Artists return to support new series

River Whyless

Halli Anderson, vocalist and violinist of River Whyless, enjoyed her return to the
Columbia Theatre after performing about a year ago at the Ghost Light concert venue.
River Whyless has since been on tour and have released a new EP.  
The Lion’s Roar / Megan Ferrando 
 

North Carolina’s Indie band River Whyless returned to the Columbia Theatre to begin the New Artist Concert Series.

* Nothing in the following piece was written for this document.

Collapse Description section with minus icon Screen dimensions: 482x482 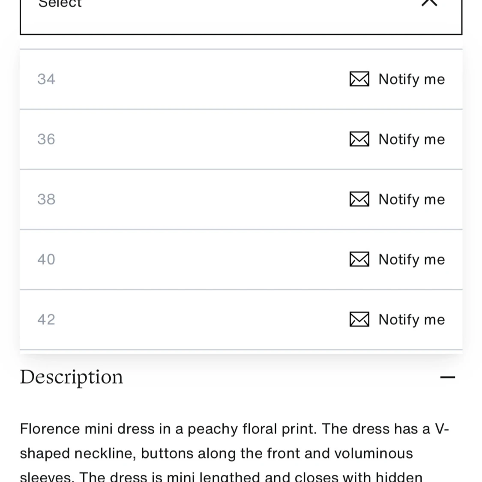448,377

The series premiered last Tuesday, March 24 with Denton Hatcher and the Soapbox Blues opening for River Whyless for the second time. 

Both bands previously played at the theater’s Ghost Light concert venue, similar to the New Artist Concert Series in that it offers a stage for rising musicians.     

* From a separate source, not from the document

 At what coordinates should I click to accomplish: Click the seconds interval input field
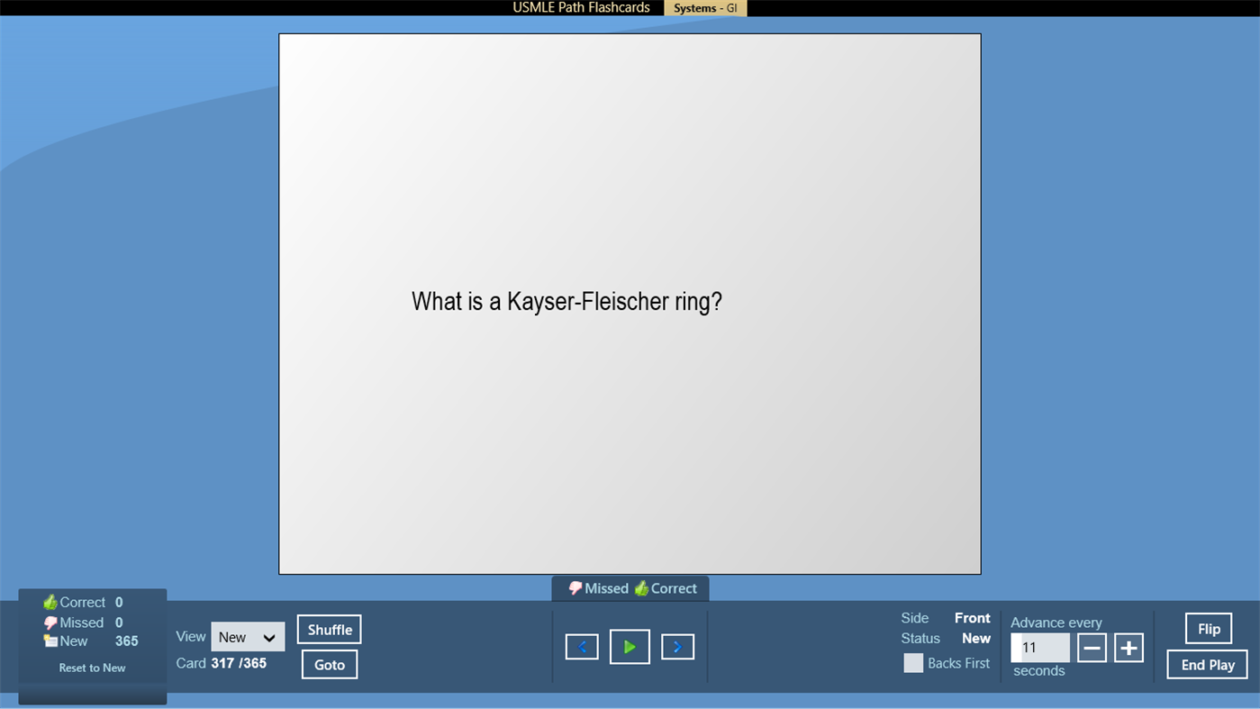coord(1039,646)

Unlike the Ghost Light, the New Artist Concert Series takes place on the big stage of the Columbia Theater, providing a larger experience.

“The bands sound so much richer and fuller in here,” said Roy Blackwood, director of the Columbia Theatre. “I was excited to hear the sound and capability of what the theatre can do with a band of this quality so I’m really pleased with the kick-off of this whole series.”

While the seats were not packed, both Blackwood and the artists were pleased with the turnout. The audience ranged in age, and many who saw the band at the Ghost Light nearly a year ago returned to see them perform on the big stage.

“The crowd was equally receptive both times, which is positive for us, and they came back, which is doubly positive,” said Halli Anderson, singer and violinist for River Whyless. “The word has spread since the Ghost Light show. I can feel it. I’ve seen it on our social networks, and I saw it tonight. That’s good. We’ve only played here once so to see the same come out on a Tuesday night on some new idea, that’s good.”

Since River Whyless’s performance at the Ghost Light last year, they released a new EP this past January and continued touring. 

Recently while on tour, the band played a small gig in a town where a man is trying to revive the culture and music in that town. This experience reinforced Anderson’s desire to provide music and also help in beginning the Columbia’s New Artist Concert Series.

“There was a gig earlier in the tour that we almost canceled because we were worn out and it was a very small gig, we’ve never been in the town before,” said Anderson. “We heard that the owner was trying to curate events. He was really trying to bring music and culture into his town, and money or no money, people or no people, that idea is why we started playing in the first place.”

Anderson saw this same idea in the New Artist Concert Series. She commented on the authenticity of this new series and how it is a place to truly enjoy new music.

“There’s a great group of people here and they’re trying to create a space where people can come and listen, and not get really drunk and talk through the whole show,” said Anderson. “It’s a place where people come to see an act, and I am in full support of that. That’s how this feels, and that’s what we want to be a part of. That’s what we search for as musicians. We want to be heard, and they’re creating this space for that to happen.”

According to Blackwood, the new series offers a unique venue to Hammond they have never had before.